It refers to reports about Madhya Pradesh government raising RTI fees from present rupees 10 to rupees 100 with additional raised fees for filing First Appeals and Second Appeals at rupees 500 and 1000.
But RTI fees cannot be more than rupees 50 according to court-verdict. Rather Department of Personnel and Training (DoPT) should notify that RTI fees and payment-mode should be uniform for all states and Competent Authorities. Earlier several Competent Authorities and states had fixed abnormally high RTI fees at rupees 500 according to power given to them under sections 27 and 28 of RTI Act. But negligible RTI fees of just rupees 10 fixed long back in the year 2005 by DoPT has lost relevance being one of the reasons for misuse of RTI Act.
Uniform RTI fees of rupees 50 inclusive of copying charges for first 20 copied pages should be there for all public-authorities and states. It will save man-hours and postal-charges for both public-authorities and RTI applicants in demanding and remitting copying charges. But additional RTI fees for First Appeals and Second Appeals must not be there.
It is senseless to burden postal-department and banking-system with excessively high handling cost of about rupees 50 for postal-department alone for a postal-order worth rupees 10 submitted as RTI fees, DoPT should ask postal-department to abide by repeated CIC-directives to issue special RTI stamps in denominations of rupees 2, 10 and 50 like erstwhile stamps issued for TV and radios.

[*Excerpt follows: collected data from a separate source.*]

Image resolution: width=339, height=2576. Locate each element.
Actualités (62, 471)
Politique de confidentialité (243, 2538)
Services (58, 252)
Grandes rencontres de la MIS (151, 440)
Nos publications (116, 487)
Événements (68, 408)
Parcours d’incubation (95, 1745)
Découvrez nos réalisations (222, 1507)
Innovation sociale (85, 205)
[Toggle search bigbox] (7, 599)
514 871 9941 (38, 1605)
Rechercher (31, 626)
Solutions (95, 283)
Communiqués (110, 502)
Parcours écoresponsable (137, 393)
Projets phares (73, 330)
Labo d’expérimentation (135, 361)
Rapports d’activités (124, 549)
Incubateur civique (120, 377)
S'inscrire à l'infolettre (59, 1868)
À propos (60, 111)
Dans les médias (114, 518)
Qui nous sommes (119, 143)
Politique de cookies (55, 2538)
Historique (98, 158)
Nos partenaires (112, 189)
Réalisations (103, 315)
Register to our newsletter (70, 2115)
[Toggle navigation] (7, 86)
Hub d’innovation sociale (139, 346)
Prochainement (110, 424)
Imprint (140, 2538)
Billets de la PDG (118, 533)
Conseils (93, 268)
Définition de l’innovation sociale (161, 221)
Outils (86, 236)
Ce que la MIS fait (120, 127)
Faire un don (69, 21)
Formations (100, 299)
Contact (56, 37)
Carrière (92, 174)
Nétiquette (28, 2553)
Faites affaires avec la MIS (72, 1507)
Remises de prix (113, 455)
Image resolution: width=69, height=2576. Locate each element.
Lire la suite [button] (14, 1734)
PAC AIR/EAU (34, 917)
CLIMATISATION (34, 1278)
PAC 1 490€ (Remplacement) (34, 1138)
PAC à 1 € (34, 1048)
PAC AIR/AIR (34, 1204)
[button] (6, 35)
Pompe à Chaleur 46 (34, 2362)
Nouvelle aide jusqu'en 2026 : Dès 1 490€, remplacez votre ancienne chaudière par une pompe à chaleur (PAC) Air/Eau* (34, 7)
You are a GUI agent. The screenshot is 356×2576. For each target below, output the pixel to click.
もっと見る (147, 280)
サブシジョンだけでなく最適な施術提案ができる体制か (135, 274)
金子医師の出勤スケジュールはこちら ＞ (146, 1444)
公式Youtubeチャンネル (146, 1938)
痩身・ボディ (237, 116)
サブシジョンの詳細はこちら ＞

However facility to submit post-free RTI applications addressed to central public-authorities can be made available at all about 160000 post-offices of the country rather than present just about 4500 post-offices. Fake RTI applications should be prevented by abiding with verdict of Punjab-Haryana High Court to make it compulsory to file ID proof with every RTI application, First Appeal and Second Appeal.